Other housing groups also applauded the government’s decision to address the economic situation in this way. “The National Association of Realtors is truly relieved that members of the U.S. House of Representatives, like their counterparts in the Senate, were able to come together in a bipartisan effort to pass the Emergency Economic Stability Act of 2008,” said Richard Gaylord, president of the National Association of Realtors. “As we have been saying, this legislation is critical to stopping the economic turmoil that millions of Americans are facing.
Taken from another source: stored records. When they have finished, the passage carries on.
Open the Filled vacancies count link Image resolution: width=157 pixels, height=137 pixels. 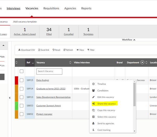49,34
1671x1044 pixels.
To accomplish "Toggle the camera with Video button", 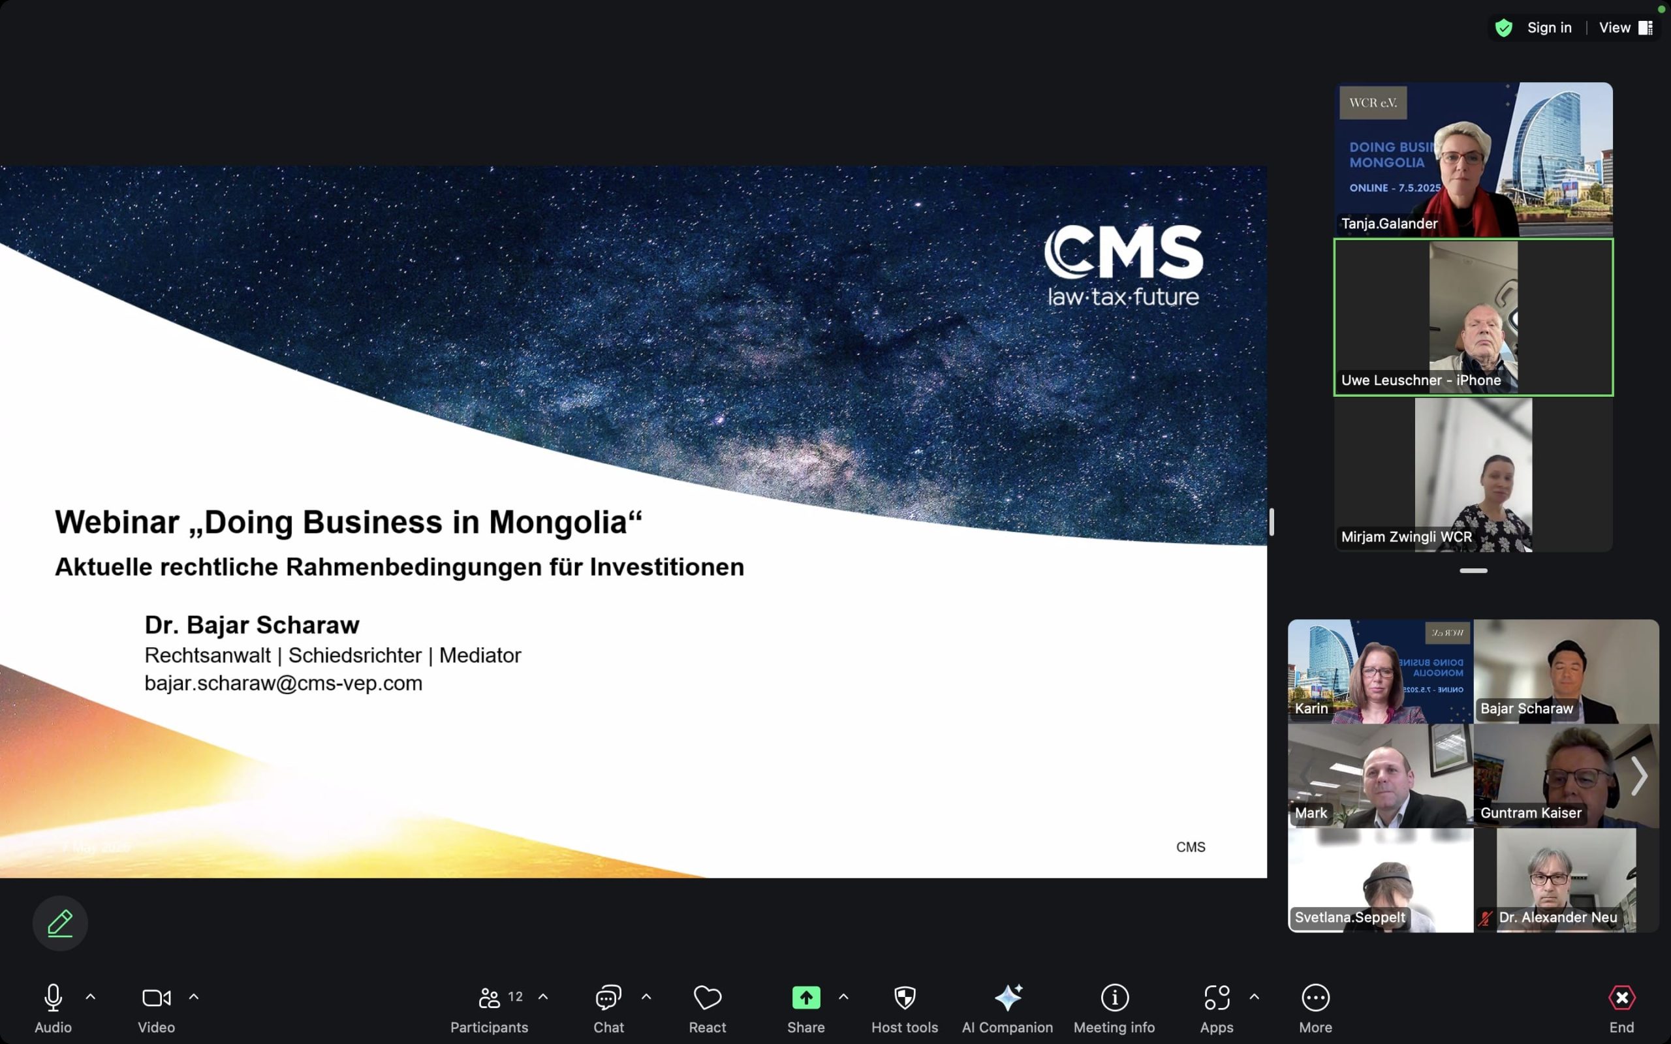I will tap(156, 998).
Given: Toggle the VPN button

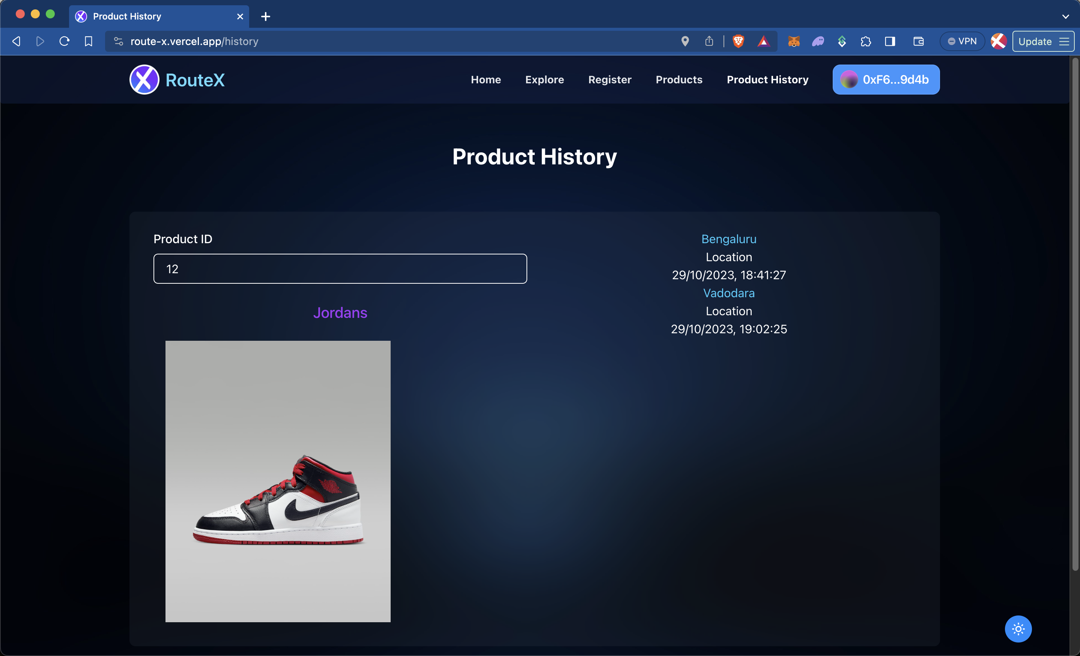Looking at the screenshot, I should coord(962,41).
Today’s action will go a long way toward ending the current economic crisis crippling the housing and financial markets.”
John Courson, COO of the Mortgage Bankers Association, agreed. "The ongoing credit crunch has severely impacted the ability of individuals and businesses of all sizes to borrow, and has threatened to slow down the entire U.S. economy. … This will enable financial institutions to offer credit so individuals can purchase homes and other items and businesses can continue to operate and grow."
Thanks to President George W. Bush’s signature this afternoon, the bill approved today by the House of Representatives has become law. However, it may take several weeks to get the $700 billion initiative rolling.
“We would expect the Treasury to start ramping up the size of auctions over the next several weeks to fund the program – with an initial target of perhaps $100 to $200 billion in the program account by mid-November, but the agency is not expected to be staffed and up and running for perhaps four to six weeks-- actual purchases of securities are not likely until perhaps the second half of November,” suggested Brian Bethune, chief U.S. financial economist for Global Insight in Lexington, Mass. "However, mortgage-backed securities prices should rise immediately in secondary markets in anticipation of these purchases, and that should provide some relief fairly quickly for severely stressed capital positions in the banking system.”
Still, Bethune cautioned that this program, while critically important, will not turn the U.S. economy around overnight. “It would be naïve to assume that these measures alone will be a panacea for the economy. The economy is in the midst of a recession, and the passage of the [financial rescue] legislation, in conjunction with anticipated rate cuts from the Federal Reserve only will provide some scaffolding under the financial markets over the next few months to prevent a more serious meltdown,” he said. “We do not expect to feel a palpable improvement in general credit conditions until perhaps the end of 2008 or early 2009. Nevertheless, perhaps these latest policy developments will represent the first glimmer of hope that there may be some light at the end of the long tunnel for the banking system and the economy.”
Alison Rice is senior editor, online, at BUILDER magazine.